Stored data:

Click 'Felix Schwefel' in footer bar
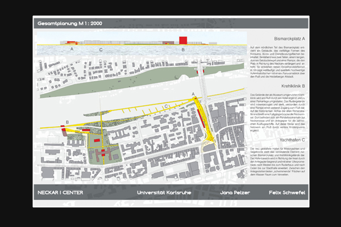Screen dimensions: 341x227 tap(287, 192)
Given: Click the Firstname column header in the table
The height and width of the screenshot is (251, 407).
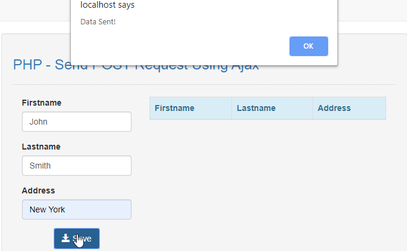Looking at the screenshot, I should (x=174, y=108).
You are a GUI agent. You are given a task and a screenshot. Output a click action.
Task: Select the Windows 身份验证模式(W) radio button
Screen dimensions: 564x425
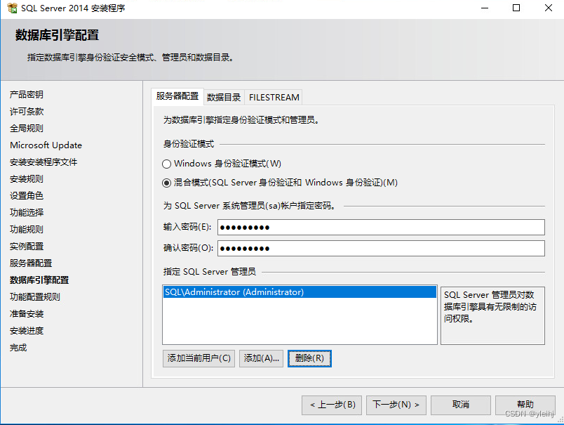pyautogui.click(x=166, y=164)
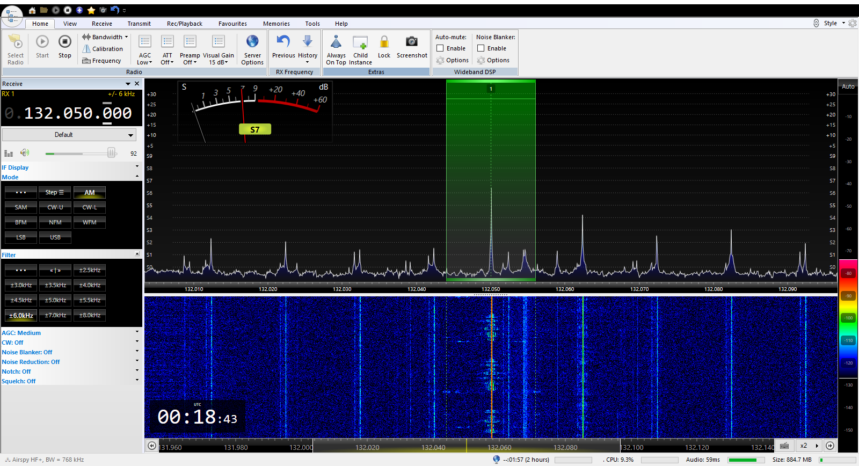Click the Screenshot camera icon
The image size is (859, 466).
pos(412,42)
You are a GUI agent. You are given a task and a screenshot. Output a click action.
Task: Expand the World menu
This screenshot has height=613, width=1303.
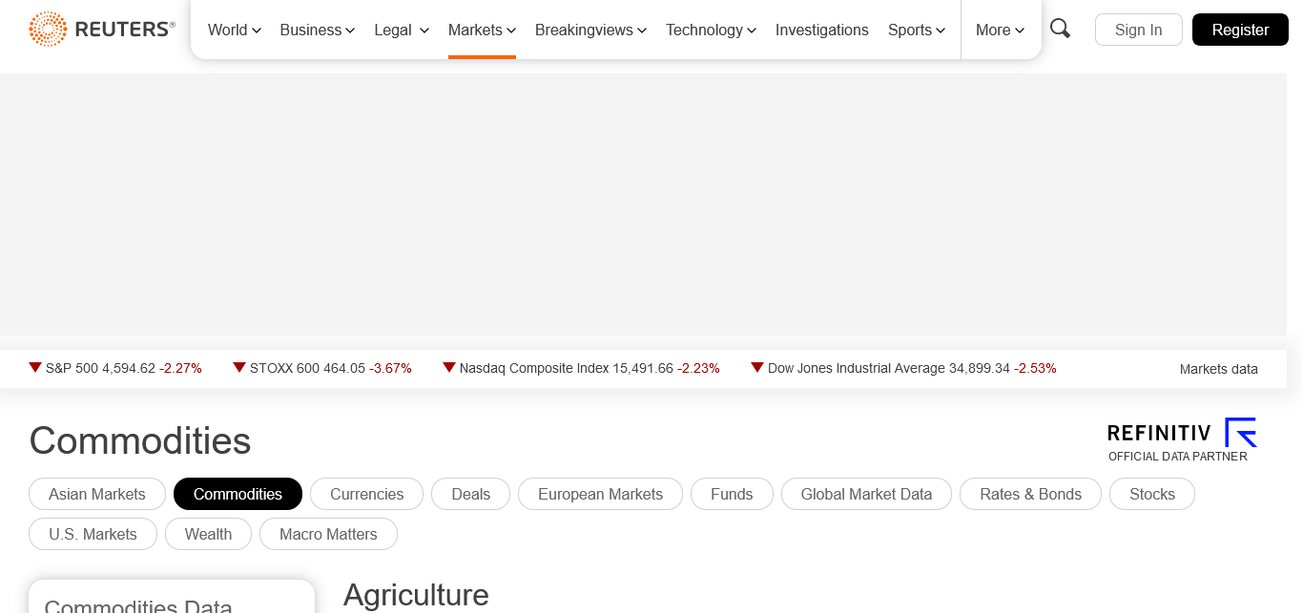[234, 30]
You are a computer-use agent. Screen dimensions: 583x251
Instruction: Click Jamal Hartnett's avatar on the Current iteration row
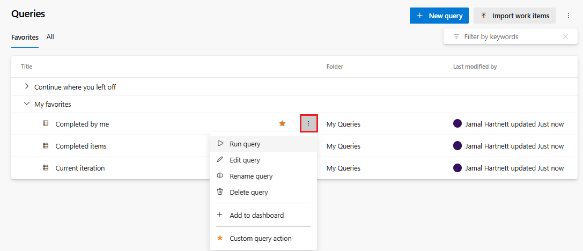[x=457, y=168]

WHAT YOU WILL DO ->
Nothing but an exact copy belongs in the answer: the lines from the top of the records through the line containing "Task: Select the", minus the pictures.

THE ANSWER ->
Click 'Felix Schwefel' in footer bar
Screen dimensions: 341x227 tap(287, 192)
Given: Click the Firstname column header in the table
The height and width of the screenshot is (251, 407).
Looking at the screenshot, I should (x=174, y=108).
You are a GUI agent. You are given a task and a screenshot. Output a click action.
Task: Select the Windows 身份验证模式(W) radio button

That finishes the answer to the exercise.